Nunca la preponderancia de un solo actor, de una sola fuerza, ha sido fuente de igualdad, de justicia y de paz. El poder omnímodo, incompartido, tiende necesariamente a la arbitrariedad, al abuso, a la parcialidad y a la pérdida del más elemental sentido del equilibrio. Por eso vemos cómo Estados Unidos protege y justifica aun los actos más crueles y violatorios del derecho internacional cometidos por Israel en contra de los palestinos; por eso vimos con terror la invasión a Irak, a pesar de que los investigadores de la ONU no encontraron un solo vestigio de armas de destrucción masiva en ese país; por eso vemos cómo los fuertes se arrogan el derecho al monopolio de la energía nuclear, mientras niegan ese mismo derecho a los países débiles, tal como ocurrió en el caso de Corea del Norte.
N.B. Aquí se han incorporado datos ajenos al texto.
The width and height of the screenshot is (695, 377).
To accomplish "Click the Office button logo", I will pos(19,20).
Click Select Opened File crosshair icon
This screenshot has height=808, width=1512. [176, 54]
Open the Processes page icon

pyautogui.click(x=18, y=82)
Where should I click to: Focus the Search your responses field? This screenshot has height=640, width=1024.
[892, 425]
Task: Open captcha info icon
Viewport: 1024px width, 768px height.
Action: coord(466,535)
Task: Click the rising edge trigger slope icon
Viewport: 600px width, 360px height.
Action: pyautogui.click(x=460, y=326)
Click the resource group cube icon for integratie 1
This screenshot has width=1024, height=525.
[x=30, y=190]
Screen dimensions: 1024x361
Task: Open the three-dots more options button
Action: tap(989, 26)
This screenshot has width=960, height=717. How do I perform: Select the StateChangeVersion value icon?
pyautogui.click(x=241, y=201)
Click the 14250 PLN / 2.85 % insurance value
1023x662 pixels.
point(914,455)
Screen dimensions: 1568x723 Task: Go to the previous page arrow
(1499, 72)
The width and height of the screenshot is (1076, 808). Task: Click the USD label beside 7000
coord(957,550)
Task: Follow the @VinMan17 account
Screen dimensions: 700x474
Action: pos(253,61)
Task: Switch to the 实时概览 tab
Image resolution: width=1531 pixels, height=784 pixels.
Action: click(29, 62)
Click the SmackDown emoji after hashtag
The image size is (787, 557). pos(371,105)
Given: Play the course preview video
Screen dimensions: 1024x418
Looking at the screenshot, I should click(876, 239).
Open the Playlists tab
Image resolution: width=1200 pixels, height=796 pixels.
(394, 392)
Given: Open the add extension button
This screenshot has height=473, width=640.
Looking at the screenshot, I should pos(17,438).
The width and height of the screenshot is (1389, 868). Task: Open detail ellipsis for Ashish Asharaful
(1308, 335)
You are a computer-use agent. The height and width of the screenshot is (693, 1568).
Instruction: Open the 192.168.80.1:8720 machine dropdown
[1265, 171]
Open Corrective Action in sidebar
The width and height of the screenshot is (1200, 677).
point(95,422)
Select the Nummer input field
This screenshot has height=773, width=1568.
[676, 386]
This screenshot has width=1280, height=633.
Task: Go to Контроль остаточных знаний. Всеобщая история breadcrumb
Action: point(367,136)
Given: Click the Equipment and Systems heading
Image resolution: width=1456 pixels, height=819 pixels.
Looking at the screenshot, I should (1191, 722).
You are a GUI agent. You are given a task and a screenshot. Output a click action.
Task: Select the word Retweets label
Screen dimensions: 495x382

Todos estos horrores y abusos, lo reconozcamos o no, habrían sido impensables en la época en que el socialismo hacía contrapeso a la voluntad hoy incontrastada del imperialismo.
La pobreza, la ignorancia, la enfermedad y la injusticia seguirán campando por sus respetos en el planeta entero, mientras esté viva la paradoja de un gigante todopoderoso que intenta imponer la democracia por la fuerza a las demás naciones, impidiéndoles seguir su propio camino, es decir, la paradoja de una democracia formalista a nivel nacional y una dictadura auténtica a escala planetaria. Ningún predicador de buenos deseos, ningún discurso humanista y conciliador, y mucho menos un simple cambio de fechas en el calendario, podrán cambiar esta lacerante realidad.
Por eso cada año es trágico para los pobres tal como lo han sido los anteriores; duro y cruel para los desamparados y lleno de peligros y amenazas para la paz mundial. Sólo hay una alternativa para escapar de este círculo de hierro: volver a crear una teoría y una práctica revolucionarias para las grandes masas empobrecidas que, depuradas de los vicios y errores de las anteriores, sean una verdadera opción en la lucha por la liberación de la humanidad. Liberar a esta, en suma, exige acabar de raíz con la nefasta unipolaridad actual; crear otros focos de poder y de atracción para las mayorías; derrotar a la dictadura mundial que, hoy por hoy, nos tiene en sus garras, sin que se vislumbre ninguna esperanza fácil de pronta redención.